In what some are calling a victory for religious freedom, elementary schooler Lydia Booth, 11, will now be allowed to wear her “Jesus Loves Me” face mask to school if she chooses.
Following two years of legal proceedings, a settlement has been reached between the Simpson County School District in Mississippi and the attorneys representing Lydia.
“No student should be singled out for peacefully expressing her religious beliefs,” Tyson Langhofer, Alliance Defending Freedom senior counsel, said in a statement Wednesday.
Alliance Defending Freedom, a Christian legal-aid organization, filed a lawsuit against the Simpson County School District in 2020 on behalf of Lydia, who was 9 at the time, after school district officials told the child she could not wear her “Jesus Loves Me” mask to school.
In the middle of the COVID-19 pandemic in the fall of 2020, Lydia came home and told her mom that she was not allowed to wear her “Jesus Loves Me” face mask anymore, despite having worn it to school before without issue.
Her mother, Jennifer Booth, explained to The Daily Signal, during a previous podcast interview, that she assumed the teacher who spoke to her daughter must have been having a bad day and sent Lydia back to school with the “Jesus Loves Me” mask.
“The principal calls me, and she’s like, ‘We’re going to have to have Lydia swap her mask out,’” Booth recounted, adding that the principal said it was against school policy “to have religious symbols or gestures on her mask.” But upon inspecting the school handbook, Booth says, the only prohibitions the principal could point to referred to “drug culture, profanity, [and] obscenities.”
Booth continued to contact leaders of the Simpson County School District, about 40 miles south of Jackson, Miss., asking for an explanation as to why her daughter was not allowed to wear her “Jesus” mask to school.
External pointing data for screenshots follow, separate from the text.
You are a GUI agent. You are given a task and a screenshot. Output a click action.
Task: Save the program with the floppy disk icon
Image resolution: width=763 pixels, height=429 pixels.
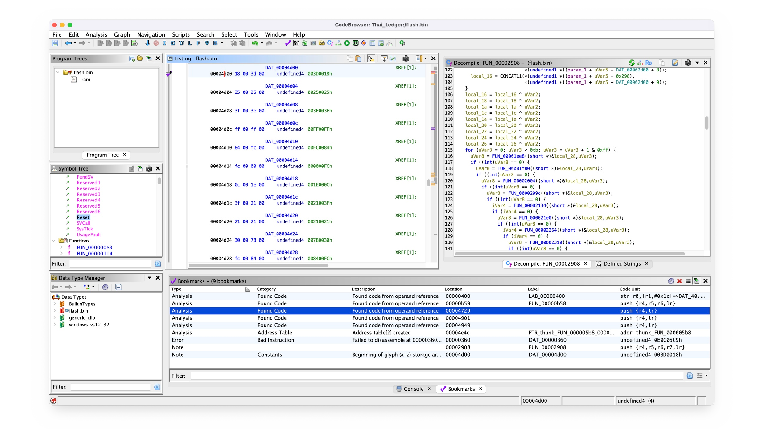click(55, 43)
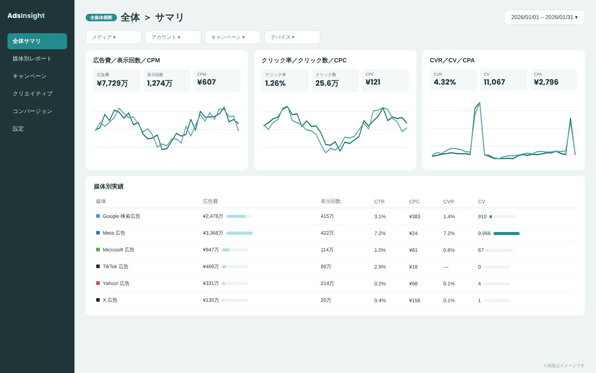Sort table by 表示回数 column header

[331, 201]
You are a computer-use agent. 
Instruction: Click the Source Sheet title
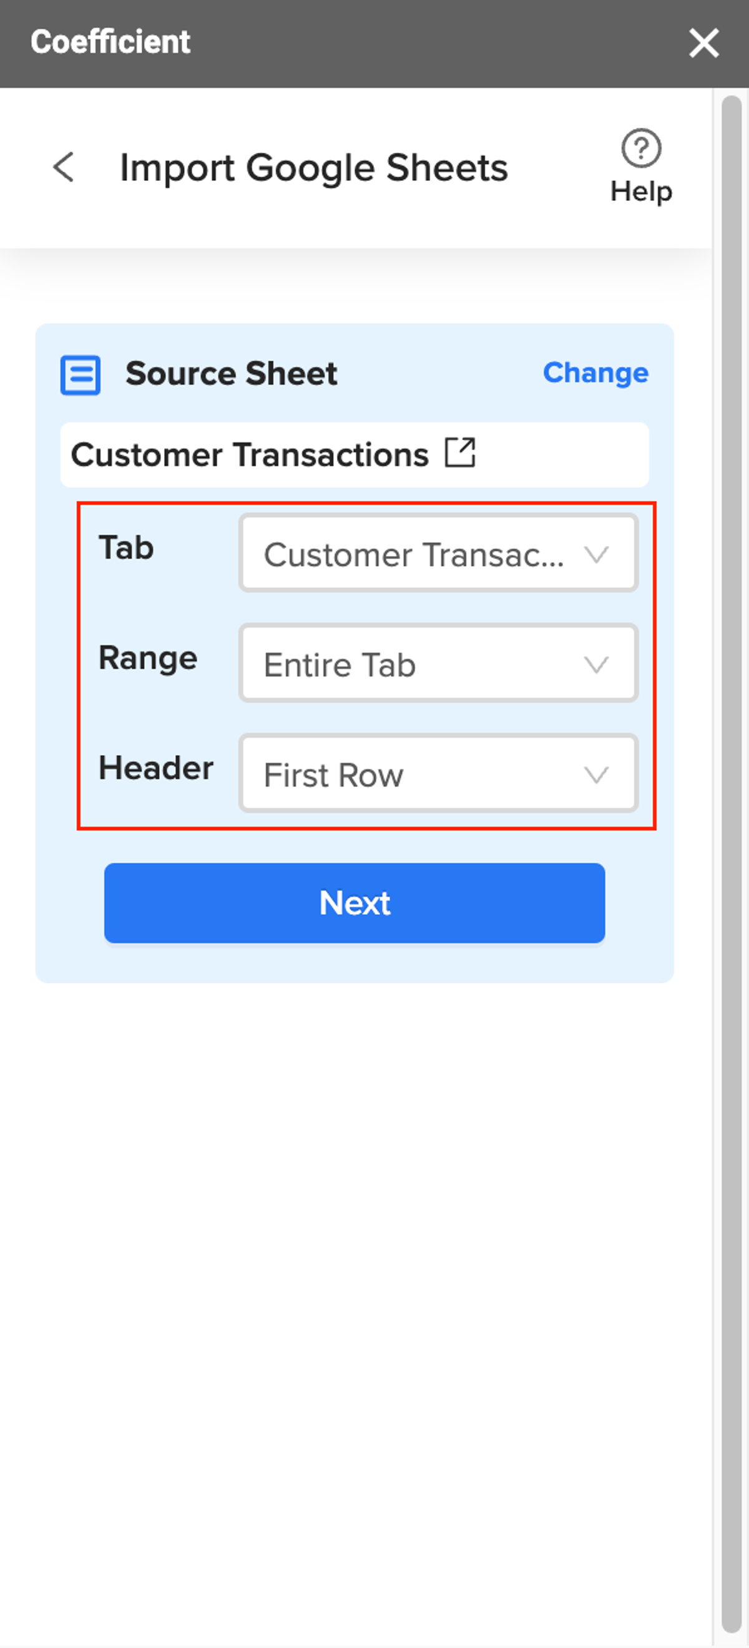coord(231,374)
The mother was eventually told that the school district’s COVID-19 policy prevents religious symbols or words on masks.
A copy of the policy was sent to Booth, but upon investigation, she discovered that the COVID-19 policy she received had been modified less than an hour before it was emailed to her to include language barring students from wearing masks expressing religious views.
Booth chose to take legal action against the school district because “this year is the mask; next year is the T-shirt. Eventually, you can’t say Jesus’ name in school.”
The Mississippi school district has agreed in the settlement to “retract its previous restriction on masks that have ‘political’ or ‘religious’ content and will allow Lydia to wear her ‘Jesus Loves Me’ face mask to school if she chooses to do so,” Alliance Defending Freedom said in a statement Wednesday.
“Public schools have no business discriminating against a 9-year-old for her religious expression,” Michael Ross, Alliance Defending Freedom legal counsel, said in a statement.
“Other students within the school district have freely worn masks with the logos of local sports teams or even the words ‘Black Lives Matter.’ Lydia deserves, and will now have, an equal opportunity to peacefully express her beliefs,” Ross said.
The Simpson County School District did not respond to The Daily Signal’s request for comment.
“It is a long-standing principle that students do not surrender their First Amendment rights at the schoolhouse doors—and the Supreme Court has so held,” Sarah Parshall Perry, a senior legal fellow with the Center for Legal and Judicial Studies at The Heritage Foundation, told The Daily Signal. (The Daily Signal is the news outlet of The Heritage Foundation.)
“Thankfully, the Simpson County School District has agreed to change its patently unconstitutional speech policy, but only after a federal lawsuit was filed,” Perry said. “Schools would do well to remember the constitutional rights of students cannot be simply suspended—during a pandemic or otherwise.”
In light of the settlement agreement, Alliance Defending Freedom has asked the U.S. District Court for the Southern District of Mississippi to dismiss the lawsuit.
“Today’s students will be tomorrow’s legislators, judges, educators, and voters,” Langhofer said. “That’s why it’s so important that public schools demonstrate the First Amendment values they are supposed to be teaching to students.”